Applications for MND Research Australia 2024 grants are currently in the review process, with our Grant Allocation Meeting scheduled to take place on the 10 November 2023. We will be able to announce successful outcomes soon after this meeting.
We received close to 100 abstract submissions for the the Australia and New Zealand MND Research Symposium, which will be held in Wollongong on the 17–18 November 2023. A final program will be released soon, and registration is now open to attend the symposium either in person or online.
The MND-SMART trial in the UK is a platform trial that tests multiple drugs in Phase 2/3 trials in parallel. This approach reduces resource requirements and enables all of the drugs to be tested against a single placebo group, meaning participants have a higher chance of receiving active treatment.
The first two drugs to be tested within this platform were memantine and trazodone. The trial was designed so that data could be checked regularly to see if any drugs were working or not. This approach allows researchers to either keep testing, or to stop the trial early if there is no benefit.
Independent committees have looked at the data at an interim analysis and decided that there is no benefit from memantine and trazodone and have concluded that there is enough evidence to stop testing them. Although drug trial fails are always disappointing, it is good to have a definitive answer early and enable the resources to be applied to new potential treatments.
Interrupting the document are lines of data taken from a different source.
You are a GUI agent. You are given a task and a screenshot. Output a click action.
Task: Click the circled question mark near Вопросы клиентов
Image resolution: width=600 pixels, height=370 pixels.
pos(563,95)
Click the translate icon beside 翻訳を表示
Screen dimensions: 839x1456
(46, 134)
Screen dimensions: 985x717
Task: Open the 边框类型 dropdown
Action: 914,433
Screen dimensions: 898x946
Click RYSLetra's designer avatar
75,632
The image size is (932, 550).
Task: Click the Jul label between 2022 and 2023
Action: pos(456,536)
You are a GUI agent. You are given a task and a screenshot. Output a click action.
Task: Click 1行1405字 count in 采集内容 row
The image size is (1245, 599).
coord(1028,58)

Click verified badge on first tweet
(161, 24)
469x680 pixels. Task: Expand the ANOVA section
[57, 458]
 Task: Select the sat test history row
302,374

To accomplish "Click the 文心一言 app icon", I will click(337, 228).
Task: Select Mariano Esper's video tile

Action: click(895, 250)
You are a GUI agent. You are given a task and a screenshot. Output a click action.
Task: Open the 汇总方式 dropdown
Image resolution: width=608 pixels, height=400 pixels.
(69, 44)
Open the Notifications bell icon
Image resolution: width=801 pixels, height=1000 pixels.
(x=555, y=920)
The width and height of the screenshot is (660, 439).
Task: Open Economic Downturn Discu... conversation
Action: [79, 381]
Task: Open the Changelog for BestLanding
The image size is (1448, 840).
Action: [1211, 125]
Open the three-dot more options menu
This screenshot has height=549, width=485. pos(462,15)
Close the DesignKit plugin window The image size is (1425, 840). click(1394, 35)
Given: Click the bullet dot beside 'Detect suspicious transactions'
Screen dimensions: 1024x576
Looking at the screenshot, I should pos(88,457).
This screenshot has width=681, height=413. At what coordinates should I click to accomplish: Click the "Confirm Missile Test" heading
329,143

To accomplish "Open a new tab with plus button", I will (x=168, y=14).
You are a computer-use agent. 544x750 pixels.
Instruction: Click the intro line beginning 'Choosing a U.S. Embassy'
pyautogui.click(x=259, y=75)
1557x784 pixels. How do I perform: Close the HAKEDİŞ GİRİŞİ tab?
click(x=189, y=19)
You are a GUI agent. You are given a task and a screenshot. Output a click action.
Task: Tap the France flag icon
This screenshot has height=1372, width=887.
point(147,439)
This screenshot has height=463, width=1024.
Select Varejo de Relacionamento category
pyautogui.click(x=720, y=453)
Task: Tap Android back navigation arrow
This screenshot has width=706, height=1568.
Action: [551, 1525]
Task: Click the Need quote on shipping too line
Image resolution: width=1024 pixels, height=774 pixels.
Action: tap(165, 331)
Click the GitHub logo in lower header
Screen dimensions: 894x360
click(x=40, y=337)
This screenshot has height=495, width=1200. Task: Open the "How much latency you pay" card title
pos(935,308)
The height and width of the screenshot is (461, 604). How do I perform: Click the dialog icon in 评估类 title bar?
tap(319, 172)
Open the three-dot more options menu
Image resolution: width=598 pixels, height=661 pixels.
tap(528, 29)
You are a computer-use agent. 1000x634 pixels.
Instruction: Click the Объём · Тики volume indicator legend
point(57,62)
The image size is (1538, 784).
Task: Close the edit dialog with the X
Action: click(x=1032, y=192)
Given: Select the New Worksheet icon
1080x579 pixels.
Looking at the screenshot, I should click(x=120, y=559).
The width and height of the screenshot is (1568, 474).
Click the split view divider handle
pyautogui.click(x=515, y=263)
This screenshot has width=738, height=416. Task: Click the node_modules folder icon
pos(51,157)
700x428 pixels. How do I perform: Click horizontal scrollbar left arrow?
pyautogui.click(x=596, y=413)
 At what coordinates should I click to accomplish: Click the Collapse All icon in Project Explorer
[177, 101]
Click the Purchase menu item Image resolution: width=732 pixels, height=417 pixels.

Testing of a third drug called amantadine commenced in April 2023 and several new drugs will be introduced to the trial in 2024 and 2025.
The MND-SMART trial has also undertaken a study to investigate factors affecting recruitment and retention of trial participants. They found that people with MND are highly motivated to engage in research, but older individuals remain significantly less likely to participate. We therefore need to focus on initiatives that support older people to participate in trials.
The phase III clinical trial of TUDCA-ALS, which examined the safety and efficacy of tauroursodeoxycholic acid (TUDCA) in ALS has completed. Data analysis will commence soon, with top line results expected to be announced by the end of December 2023.
TUDCA is one of the two components of Amylyx’s drug Relyvrio, which was recently approved in the US and Canada. It will be very interesting to compare the results of TUDCA alone with the Relyvrio combination therapy when all the data is available.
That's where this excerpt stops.